(Beginning of Listed records)

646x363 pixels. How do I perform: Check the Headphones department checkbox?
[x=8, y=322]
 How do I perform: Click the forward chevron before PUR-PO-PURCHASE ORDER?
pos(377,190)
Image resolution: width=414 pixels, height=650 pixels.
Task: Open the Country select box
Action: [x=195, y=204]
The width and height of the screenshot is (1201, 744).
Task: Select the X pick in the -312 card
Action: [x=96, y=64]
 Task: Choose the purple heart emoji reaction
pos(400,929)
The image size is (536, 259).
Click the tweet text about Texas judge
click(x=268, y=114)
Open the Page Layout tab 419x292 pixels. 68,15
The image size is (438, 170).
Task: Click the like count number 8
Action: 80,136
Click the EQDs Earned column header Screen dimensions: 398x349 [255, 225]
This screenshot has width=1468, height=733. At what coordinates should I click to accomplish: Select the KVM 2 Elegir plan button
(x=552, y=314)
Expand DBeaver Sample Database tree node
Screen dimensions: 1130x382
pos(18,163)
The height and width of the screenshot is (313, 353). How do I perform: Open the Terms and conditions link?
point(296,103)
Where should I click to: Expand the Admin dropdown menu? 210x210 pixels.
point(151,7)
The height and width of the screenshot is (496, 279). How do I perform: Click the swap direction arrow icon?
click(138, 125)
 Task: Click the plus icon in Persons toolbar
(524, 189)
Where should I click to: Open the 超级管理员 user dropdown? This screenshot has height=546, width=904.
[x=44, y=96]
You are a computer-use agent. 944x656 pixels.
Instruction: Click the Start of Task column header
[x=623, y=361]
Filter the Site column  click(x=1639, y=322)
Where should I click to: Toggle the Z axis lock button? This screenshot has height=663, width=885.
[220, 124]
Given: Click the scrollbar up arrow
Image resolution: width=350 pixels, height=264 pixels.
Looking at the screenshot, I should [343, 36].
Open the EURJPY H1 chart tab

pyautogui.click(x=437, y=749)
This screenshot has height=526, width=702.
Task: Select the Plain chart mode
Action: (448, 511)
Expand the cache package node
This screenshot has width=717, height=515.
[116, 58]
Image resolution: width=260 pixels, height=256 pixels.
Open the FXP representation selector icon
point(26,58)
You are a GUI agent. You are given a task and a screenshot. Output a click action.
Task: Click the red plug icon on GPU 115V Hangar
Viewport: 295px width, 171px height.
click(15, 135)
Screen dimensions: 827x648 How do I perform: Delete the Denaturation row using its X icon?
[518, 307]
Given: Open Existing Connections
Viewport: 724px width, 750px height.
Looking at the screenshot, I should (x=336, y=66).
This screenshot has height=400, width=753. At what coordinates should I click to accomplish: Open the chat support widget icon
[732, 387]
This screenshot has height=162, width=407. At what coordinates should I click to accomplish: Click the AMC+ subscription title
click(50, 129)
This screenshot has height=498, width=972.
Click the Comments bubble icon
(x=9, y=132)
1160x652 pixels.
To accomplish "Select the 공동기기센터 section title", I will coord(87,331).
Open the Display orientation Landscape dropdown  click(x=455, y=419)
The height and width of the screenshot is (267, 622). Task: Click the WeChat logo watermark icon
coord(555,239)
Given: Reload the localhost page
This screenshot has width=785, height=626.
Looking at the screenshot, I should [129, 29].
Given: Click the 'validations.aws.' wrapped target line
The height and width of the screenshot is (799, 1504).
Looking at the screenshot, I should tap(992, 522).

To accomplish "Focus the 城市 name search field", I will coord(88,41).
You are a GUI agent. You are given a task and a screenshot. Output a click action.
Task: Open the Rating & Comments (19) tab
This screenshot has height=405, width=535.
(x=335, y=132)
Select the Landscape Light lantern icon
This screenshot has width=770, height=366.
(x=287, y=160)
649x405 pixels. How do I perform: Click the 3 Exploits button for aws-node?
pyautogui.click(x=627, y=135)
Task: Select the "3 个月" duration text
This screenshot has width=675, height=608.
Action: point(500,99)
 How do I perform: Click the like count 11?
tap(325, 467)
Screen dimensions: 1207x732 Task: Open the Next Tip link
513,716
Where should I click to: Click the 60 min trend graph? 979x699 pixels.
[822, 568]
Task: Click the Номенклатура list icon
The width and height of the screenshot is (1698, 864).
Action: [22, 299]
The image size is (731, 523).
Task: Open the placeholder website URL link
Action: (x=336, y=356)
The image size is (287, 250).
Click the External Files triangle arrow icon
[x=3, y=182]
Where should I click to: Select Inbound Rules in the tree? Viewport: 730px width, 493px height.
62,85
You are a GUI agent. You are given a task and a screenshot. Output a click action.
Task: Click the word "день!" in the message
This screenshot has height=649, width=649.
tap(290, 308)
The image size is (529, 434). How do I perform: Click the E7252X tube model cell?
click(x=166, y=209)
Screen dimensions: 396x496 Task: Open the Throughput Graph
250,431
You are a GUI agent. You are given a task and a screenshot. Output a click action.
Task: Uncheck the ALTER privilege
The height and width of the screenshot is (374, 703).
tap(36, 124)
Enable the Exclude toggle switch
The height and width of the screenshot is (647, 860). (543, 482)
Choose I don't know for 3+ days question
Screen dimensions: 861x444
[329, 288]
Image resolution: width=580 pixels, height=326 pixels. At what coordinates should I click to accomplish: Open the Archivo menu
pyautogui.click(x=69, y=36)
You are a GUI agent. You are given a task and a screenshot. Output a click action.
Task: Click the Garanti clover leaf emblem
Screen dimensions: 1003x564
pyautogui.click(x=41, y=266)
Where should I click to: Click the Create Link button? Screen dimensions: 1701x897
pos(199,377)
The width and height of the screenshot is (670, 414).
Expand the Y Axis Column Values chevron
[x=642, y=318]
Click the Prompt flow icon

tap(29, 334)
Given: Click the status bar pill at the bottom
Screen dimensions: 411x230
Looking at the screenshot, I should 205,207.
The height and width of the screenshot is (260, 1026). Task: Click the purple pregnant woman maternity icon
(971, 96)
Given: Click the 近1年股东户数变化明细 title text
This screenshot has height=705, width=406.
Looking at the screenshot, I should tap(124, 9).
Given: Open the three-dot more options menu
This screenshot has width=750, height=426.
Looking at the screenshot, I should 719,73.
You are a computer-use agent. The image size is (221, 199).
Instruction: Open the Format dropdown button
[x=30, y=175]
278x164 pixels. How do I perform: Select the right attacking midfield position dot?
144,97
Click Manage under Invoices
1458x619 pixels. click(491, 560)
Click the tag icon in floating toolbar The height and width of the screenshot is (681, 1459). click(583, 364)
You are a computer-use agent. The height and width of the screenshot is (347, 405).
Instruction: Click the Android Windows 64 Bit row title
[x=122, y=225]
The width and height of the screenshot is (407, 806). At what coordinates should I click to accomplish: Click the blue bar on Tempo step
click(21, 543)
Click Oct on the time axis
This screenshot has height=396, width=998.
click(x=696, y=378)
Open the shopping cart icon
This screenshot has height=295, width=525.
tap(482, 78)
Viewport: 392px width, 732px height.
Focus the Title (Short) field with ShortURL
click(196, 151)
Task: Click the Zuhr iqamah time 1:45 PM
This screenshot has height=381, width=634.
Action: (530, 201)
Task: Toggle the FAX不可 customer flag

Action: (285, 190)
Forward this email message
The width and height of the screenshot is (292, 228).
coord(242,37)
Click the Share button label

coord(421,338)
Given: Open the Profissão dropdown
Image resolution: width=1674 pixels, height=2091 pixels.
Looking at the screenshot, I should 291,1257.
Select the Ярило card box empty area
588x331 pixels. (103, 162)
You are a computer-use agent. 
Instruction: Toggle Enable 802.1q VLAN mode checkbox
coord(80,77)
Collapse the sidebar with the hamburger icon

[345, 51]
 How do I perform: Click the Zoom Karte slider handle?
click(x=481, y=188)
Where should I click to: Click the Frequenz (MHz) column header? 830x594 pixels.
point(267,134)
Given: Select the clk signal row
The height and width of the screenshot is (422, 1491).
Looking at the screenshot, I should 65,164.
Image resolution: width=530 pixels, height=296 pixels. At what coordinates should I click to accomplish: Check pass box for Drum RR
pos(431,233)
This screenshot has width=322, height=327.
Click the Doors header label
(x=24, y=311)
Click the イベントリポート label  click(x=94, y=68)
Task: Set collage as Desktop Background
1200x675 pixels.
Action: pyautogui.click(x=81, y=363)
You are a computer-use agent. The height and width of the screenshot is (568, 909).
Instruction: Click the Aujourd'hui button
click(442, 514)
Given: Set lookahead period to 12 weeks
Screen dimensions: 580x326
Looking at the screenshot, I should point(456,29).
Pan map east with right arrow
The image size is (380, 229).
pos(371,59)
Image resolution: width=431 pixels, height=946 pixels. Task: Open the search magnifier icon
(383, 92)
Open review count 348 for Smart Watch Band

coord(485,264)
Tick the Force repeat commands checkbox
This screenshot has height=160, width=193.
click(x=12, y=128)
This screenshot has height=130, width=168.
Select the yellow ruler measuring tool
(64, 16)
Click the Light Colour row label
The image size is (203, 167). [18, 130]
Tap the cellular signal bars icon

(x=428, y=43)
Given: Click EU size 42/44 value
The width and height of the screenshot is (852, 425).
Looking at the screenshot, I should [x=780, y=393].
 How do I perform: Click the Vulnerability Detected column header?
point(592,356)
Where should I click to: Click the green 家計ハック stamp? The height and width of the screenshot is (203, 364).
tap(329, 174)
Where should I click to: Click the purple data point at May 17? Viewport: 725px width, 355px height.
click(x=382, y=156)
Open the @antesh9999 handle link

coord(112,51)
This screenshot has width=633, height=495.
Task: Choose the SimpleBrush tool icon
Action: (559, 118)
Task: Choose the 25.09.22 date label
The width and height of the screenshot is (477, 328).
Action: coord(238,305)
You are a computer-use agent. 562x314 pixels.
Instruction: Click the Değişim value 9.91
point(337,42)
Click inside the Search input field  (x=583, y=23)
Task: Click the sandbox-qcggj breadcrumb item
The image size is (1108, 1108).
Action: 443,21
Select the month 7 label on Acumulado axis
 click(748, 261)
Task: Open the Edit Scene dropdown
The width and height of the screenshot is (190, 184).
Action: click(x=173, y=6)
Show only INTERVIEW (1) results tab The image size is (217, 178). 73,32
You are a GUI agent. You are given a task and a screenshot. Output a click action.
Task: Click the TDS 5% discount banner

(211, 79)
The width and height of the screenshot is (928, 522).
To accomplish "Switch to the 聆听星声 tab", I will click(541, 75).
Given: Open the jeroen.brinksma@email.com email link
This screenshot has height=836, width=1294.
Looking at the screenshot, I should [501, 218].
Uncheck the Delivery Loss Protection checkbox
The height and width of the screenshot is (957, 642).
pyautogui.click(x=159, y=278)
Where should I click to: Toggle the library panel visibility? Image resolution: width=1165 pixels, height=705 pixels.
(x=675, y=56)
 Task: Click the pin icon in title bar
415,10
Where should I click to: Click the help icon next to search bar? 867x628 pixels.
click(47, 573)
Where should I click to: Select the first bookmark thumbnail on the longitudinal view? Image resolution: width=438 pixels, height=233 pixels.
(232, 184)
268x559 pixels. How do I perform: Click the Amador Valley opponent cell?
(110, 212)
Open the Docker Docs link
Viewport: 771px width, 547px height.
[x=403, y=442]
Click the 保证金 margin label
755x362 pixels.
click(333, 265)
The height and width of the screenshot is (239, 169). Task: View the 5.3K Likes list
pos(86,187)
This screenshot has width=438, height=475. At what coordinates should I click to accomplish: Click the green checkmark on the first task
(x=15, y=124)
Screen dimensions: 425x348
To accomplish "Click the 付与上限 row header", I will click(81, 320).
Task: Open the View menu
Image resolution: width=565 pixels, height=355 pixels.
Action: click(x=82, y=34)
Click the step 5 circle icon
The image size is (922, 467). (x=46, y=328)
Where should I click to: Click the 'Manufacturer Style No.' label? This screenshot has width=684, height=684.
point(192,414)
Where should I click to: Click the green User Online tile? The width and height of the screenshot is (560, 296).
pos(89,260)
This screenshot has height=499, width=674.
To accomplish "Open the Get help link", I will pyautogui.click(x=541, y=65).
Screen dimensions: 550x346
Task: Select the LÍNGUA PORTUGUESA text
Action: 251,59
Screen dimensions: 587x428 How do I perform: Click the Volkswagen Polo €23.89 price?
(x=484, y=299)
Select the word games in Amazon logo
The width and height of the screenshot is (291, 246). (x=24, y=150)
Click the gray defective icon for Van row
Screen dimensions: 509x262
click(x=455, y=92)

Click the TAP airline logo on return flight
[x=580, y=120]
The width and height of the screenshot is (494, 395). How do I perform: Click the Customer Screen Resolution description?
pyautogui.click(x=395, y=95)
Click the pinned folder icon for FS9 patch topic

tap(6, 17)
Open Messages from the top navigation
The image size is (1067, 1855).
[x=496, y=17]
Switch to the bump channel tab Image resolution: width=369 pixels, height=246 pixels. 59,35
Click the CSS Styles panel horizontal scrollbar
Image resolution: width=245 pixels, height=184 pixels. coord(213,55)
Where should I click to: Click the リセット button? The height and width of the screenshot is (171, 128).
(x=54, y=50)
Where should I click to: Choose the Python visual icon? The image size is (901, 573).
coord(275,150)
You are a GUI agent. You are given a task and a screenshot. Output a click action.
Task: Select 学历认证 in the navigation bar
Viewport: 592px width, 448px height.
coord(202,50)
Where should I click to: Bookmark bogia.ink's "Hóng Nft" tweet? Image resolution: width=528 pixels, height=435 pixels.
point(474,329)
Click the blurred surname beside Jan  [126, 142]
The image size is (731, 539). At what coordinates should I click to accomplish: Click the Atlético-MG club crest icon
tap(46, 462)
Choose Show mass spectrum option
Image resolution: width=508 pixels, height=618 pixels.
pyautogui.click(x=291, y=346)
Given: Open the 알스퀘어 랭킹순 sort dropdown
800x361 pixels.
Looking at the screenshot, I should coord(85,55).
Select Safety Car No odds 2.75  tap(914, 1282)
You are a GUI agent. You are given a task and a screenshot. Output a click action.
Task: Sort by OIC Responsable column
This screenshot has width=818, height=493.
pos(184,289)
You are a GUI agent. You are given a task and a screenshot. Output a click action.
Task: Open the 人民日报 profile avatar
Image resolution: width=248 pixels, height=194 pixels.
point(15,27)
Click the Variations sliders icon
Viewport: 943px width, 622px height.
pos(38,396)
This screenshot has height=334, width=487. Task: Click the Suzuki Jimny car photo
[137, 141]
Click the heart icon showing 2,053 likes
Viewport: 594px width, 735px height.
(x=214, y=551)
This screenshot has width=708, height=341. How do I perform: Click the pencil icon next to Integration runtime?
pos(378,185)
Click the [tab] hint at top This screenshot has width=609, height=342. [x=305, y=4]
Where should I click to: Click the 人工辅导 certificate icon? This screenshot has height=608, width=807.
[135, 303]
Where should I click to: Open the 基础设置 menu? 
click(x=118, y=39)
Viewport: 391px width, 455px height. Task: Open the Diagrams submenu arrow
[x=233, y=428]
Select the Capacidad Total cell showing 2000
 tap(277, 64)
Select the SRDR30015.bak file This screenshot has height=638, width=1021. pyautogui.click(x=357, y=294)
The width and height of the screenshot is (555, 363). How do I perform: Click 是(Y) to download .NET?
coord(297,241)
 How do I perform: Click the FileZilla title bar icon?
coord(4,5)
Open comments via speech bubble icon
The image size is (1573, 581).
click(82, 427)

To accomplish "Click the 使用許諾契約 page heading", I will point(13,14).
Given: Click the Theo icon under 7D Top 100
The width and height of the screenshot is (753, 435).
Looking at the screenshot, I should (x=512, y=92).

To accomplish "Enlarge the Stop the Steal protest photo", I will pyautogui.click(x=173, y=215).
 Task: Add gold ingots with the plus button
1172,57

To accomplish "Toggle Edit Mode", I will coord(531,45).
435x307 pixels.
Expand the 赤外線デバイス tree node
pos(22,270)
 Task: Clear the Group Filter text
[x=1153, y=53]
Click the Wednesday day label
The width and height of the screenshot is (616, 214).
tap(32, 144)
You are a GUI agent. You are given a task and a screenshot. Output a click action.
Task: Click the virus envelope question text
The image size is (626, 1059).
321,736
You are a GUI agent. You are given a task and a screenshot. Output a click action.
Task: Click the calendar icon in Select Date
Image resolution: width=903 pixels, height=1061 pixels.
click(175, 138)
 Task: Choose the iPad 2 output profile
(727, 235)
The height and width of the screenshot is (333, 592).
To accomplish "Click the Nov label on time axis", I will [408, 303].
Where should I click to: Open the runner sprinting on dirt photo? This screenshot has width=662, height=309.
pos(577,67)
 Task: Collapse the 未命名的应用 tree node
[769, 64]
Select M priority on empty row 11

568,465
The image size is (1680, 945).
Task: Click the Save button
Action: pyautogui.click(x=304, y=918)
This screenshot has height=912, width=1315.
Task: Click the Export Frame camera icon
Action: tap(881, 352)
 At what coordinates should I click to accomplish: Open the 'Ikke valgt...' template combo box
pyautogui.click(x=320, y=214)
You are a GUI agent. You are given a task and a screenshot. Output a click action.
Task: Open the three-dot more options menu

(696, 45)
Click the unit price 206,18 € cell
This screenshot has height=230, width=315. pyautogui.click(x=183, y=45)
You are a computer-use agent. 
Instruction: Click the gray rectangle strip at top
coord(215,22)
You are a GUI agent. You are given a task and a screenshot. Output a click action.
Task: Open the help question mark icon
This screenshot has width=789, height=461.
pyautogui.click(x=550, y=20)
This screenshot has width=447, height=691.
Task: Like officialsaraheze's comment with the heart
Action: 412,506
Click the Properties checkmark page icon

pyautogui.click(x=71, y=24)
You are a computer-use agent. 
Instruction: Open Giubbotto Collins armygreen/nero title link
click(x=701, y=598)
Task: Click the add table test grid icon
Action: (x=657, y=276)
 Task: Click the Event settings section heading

(End of Listed records)

Scan the entries above and copy each line where "Edit" occurs.

> [Answer box]
Task: Open the Edit Scene dropdown
To accomplish "Toggle Edit Mode", I will coord(531,45).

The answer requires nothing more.